Requirement | Output the entries below word for word, stopping once the line containing "This screenshot has height=1186, width=1008." is done, and omit each picture.

Material provided |
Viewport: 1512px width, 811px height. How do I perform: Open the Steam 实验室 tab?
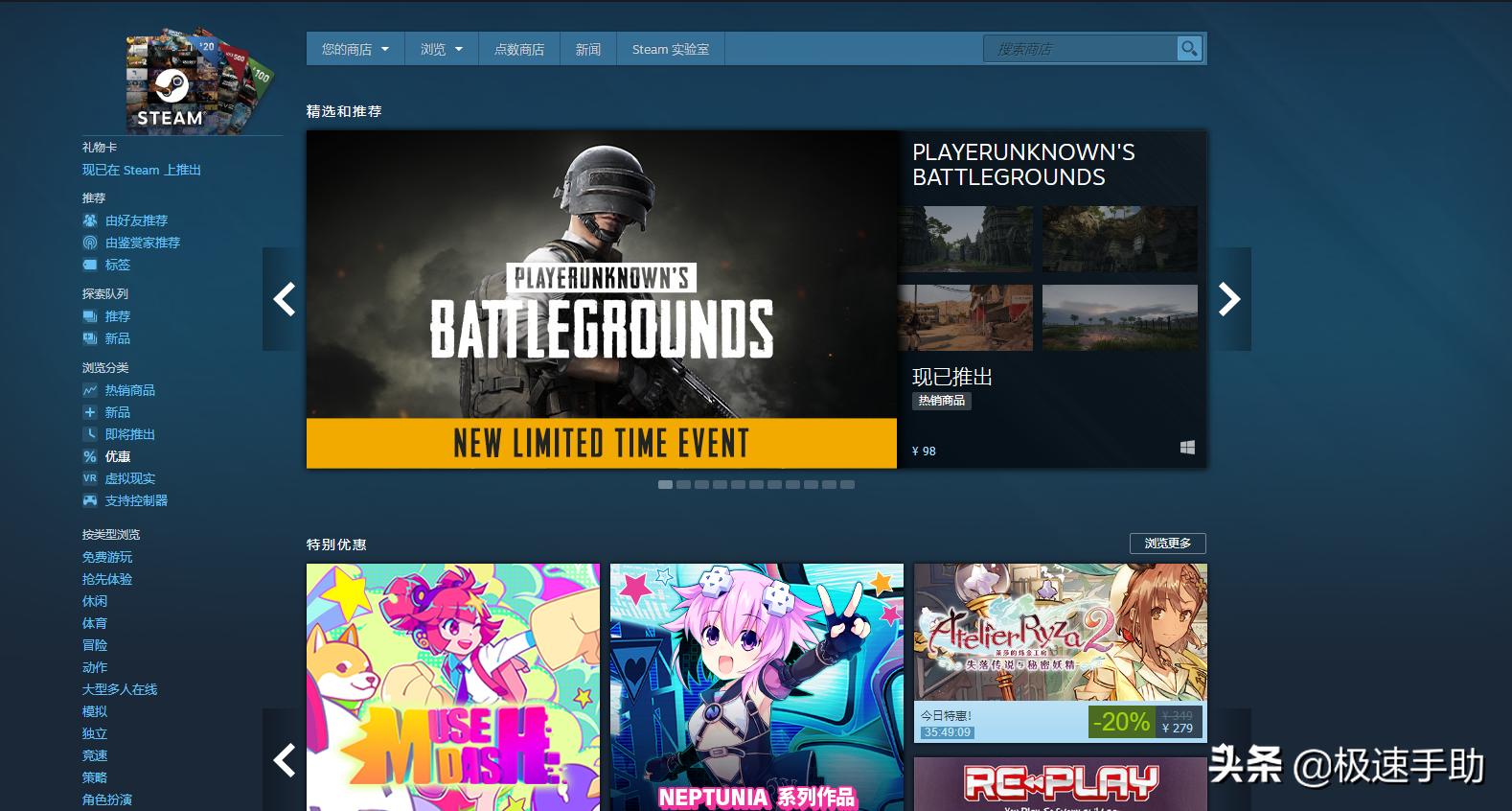point(670,49)
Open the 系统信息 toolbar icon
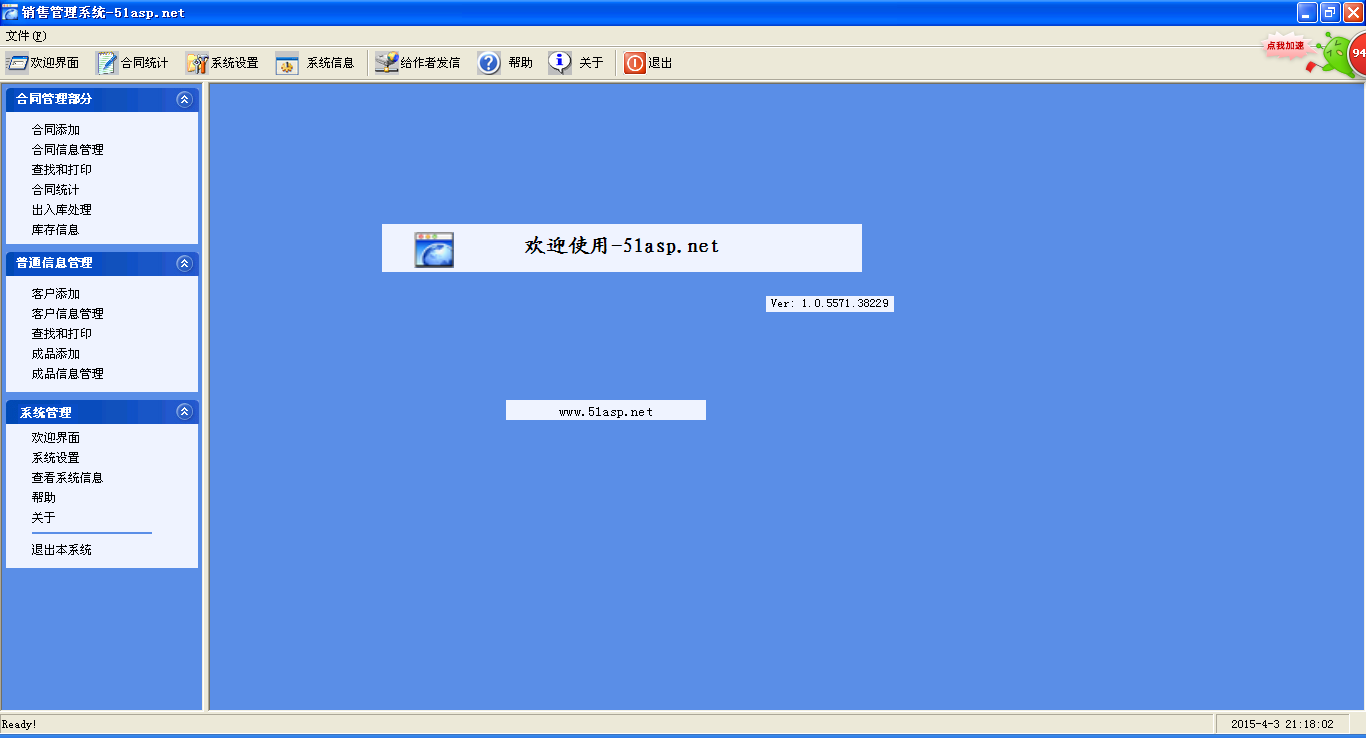The image size is (1366, 738). pyautogui.click(x=287, y=63)
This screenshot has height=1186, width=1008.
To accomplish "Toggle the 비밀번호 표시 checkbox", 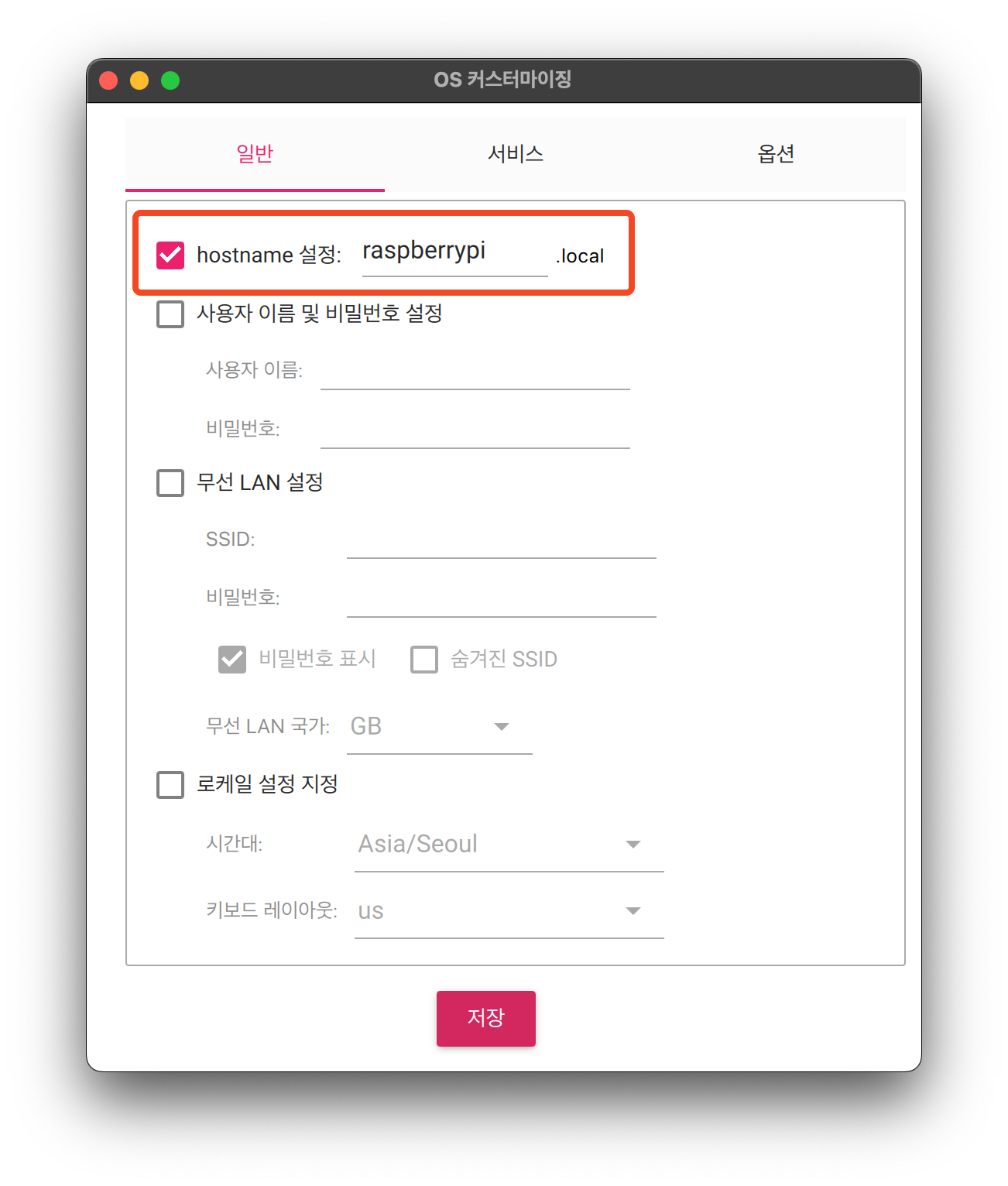I will coord(232,660).
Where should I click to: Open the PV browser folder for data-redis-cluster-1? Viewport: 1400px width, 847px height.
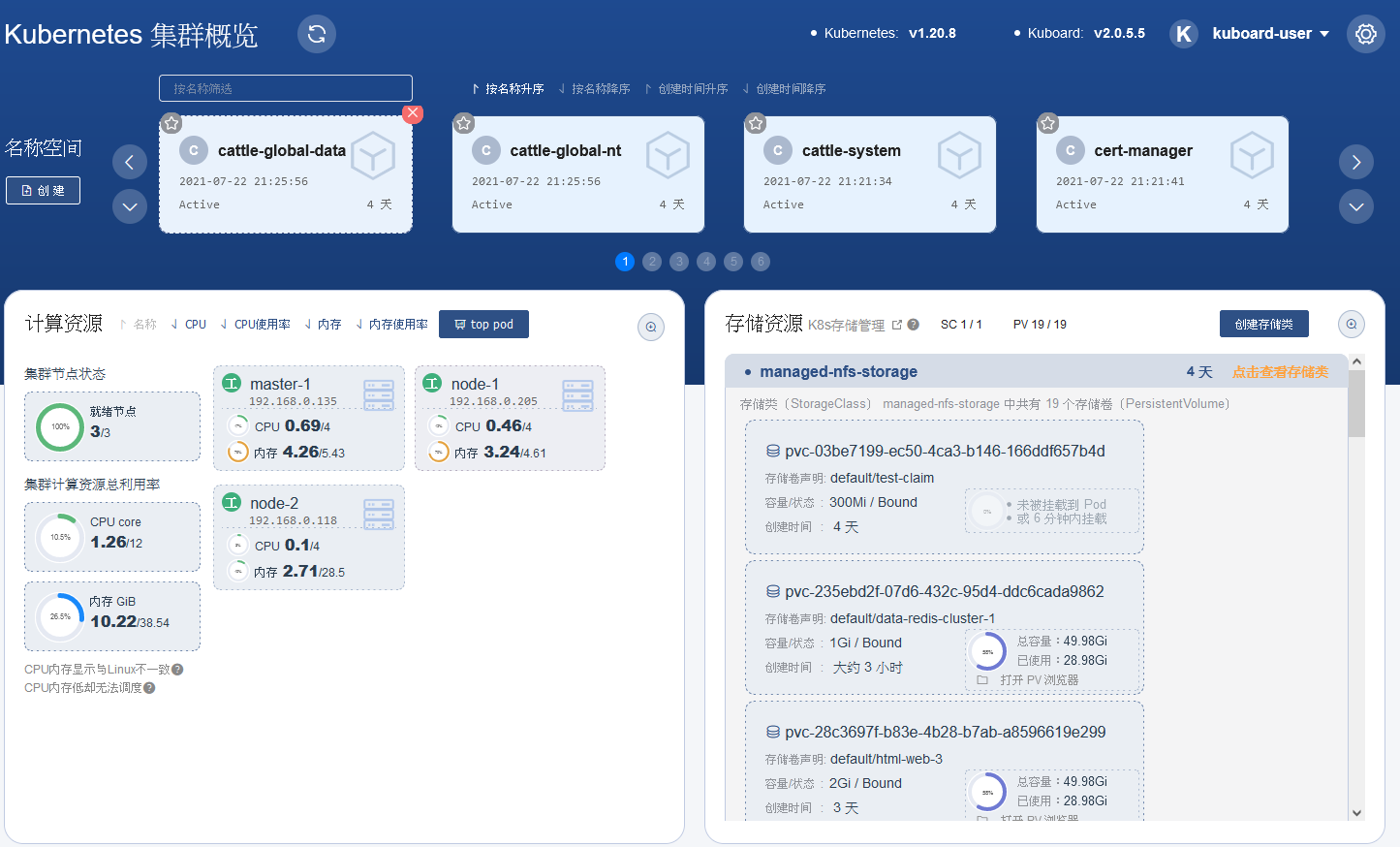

Your response |
Viewport: 1512px width, 811px height. How do I perform: Open the Steam 实验室 tab?
point(670,49)
Open the 系统信息 toolbar icon
The image size is (1366, 738). pyautogui.click(x=287, y=63)
This screenshot has height=1186, width=1008.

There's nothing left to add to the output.